▶ [Work instructions] Begin your copy at the line with "Task: Choose Currency in the Kategorie list" in the records below and end it at the line with "Click the SHEETS heading title", restating each line word for word; omit the pictures.

--- Available data Enclosed Below ---

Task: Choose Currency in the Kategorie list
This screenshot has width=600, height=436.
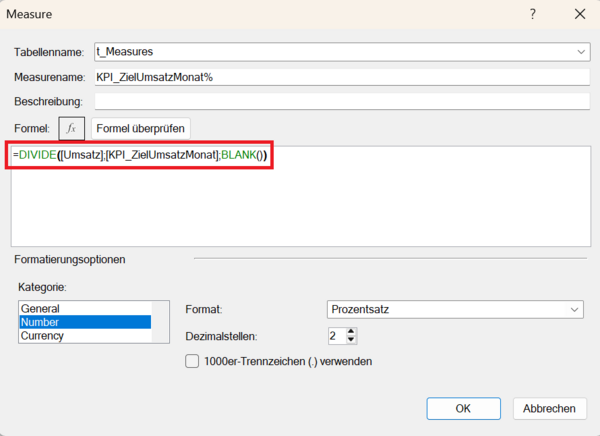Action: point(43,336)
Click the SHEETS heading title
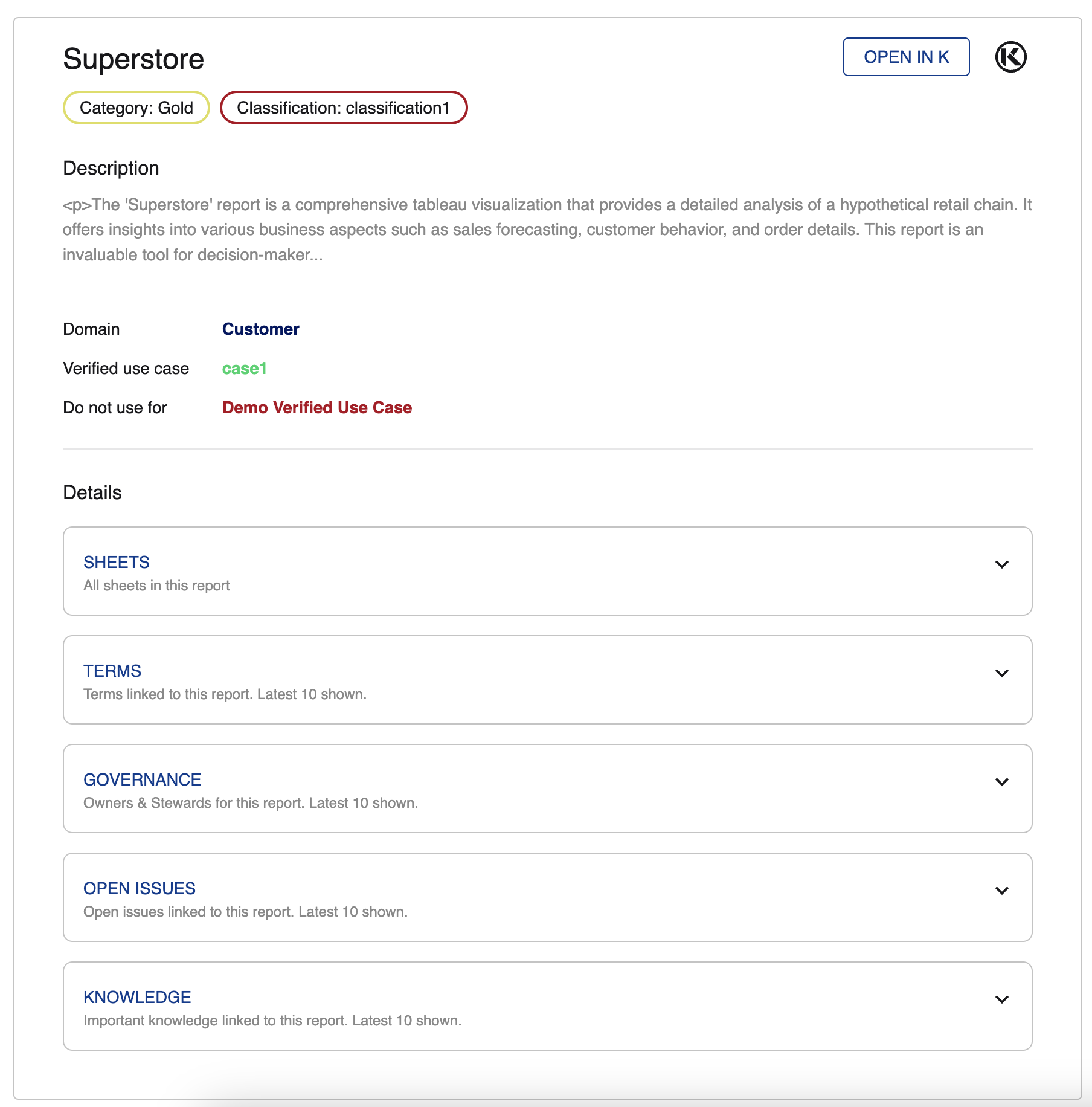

--- End of Enclosed Available data ---
--- Available data Enclosed Below ---

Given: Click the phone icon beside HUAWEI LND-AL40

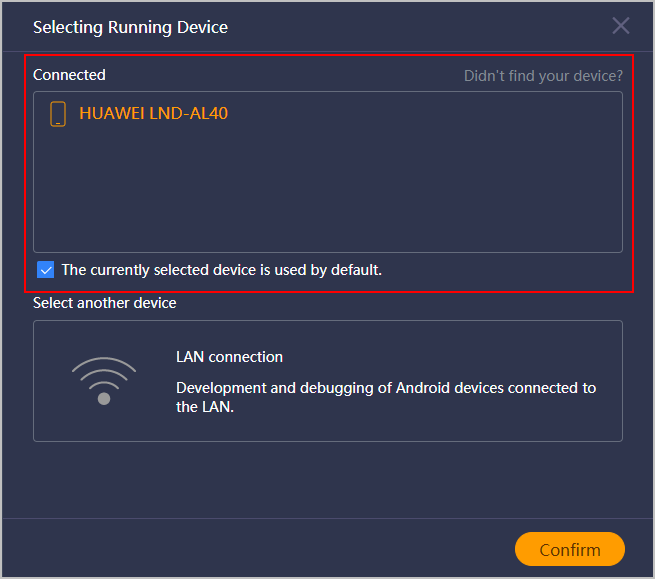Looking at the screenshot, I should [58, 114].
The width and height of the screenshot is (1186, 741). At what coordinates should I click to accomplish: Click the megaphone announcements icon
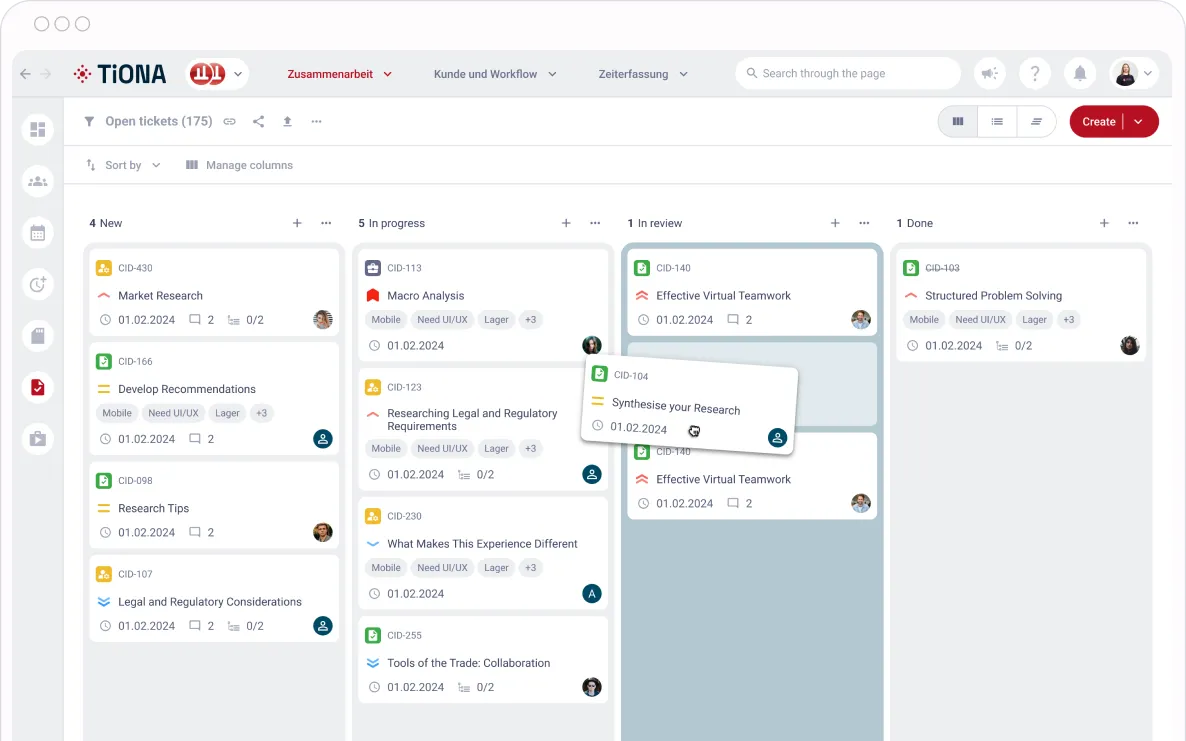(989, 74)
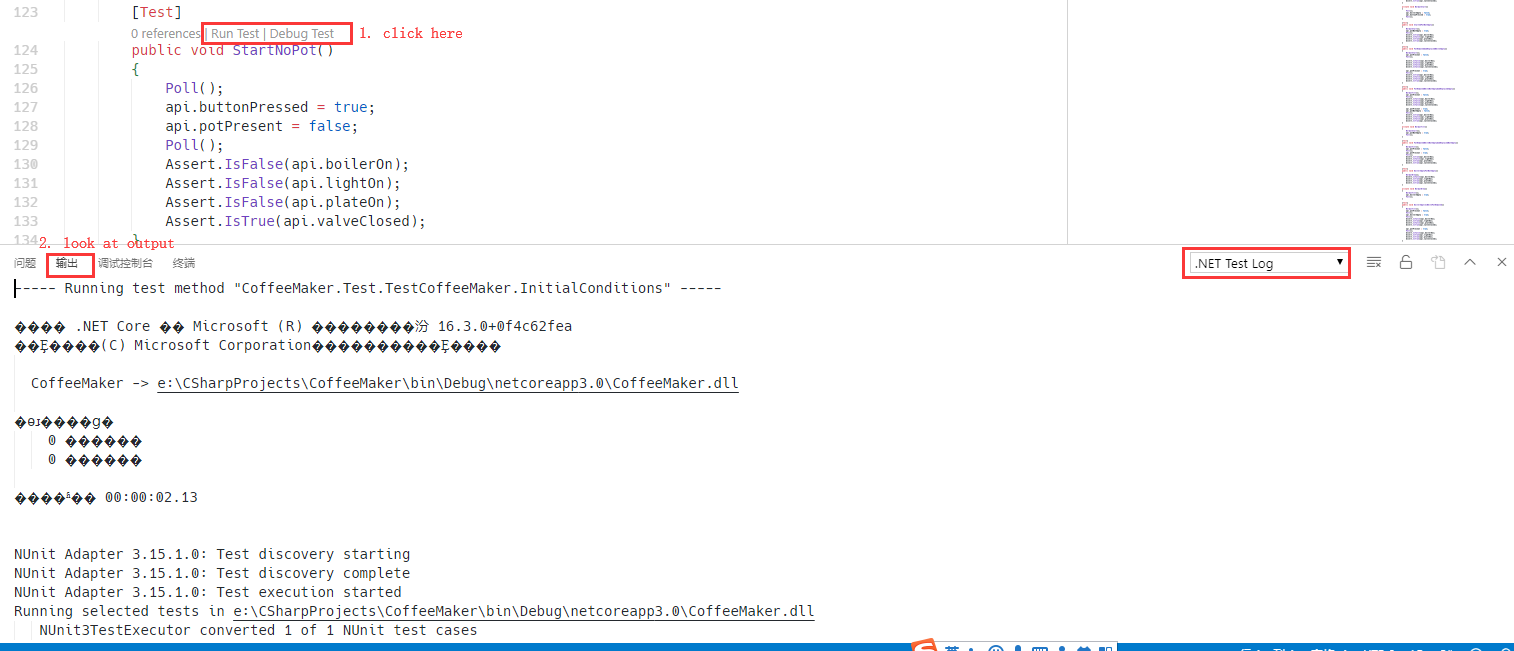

--- End of Enclosed Available data ---

▶ [Exercise answer]
Task: Choose Currency in the Kategorie list
This screenshot has width=600, height=436.
Action: point(43,336)
Click the SHEETS heading title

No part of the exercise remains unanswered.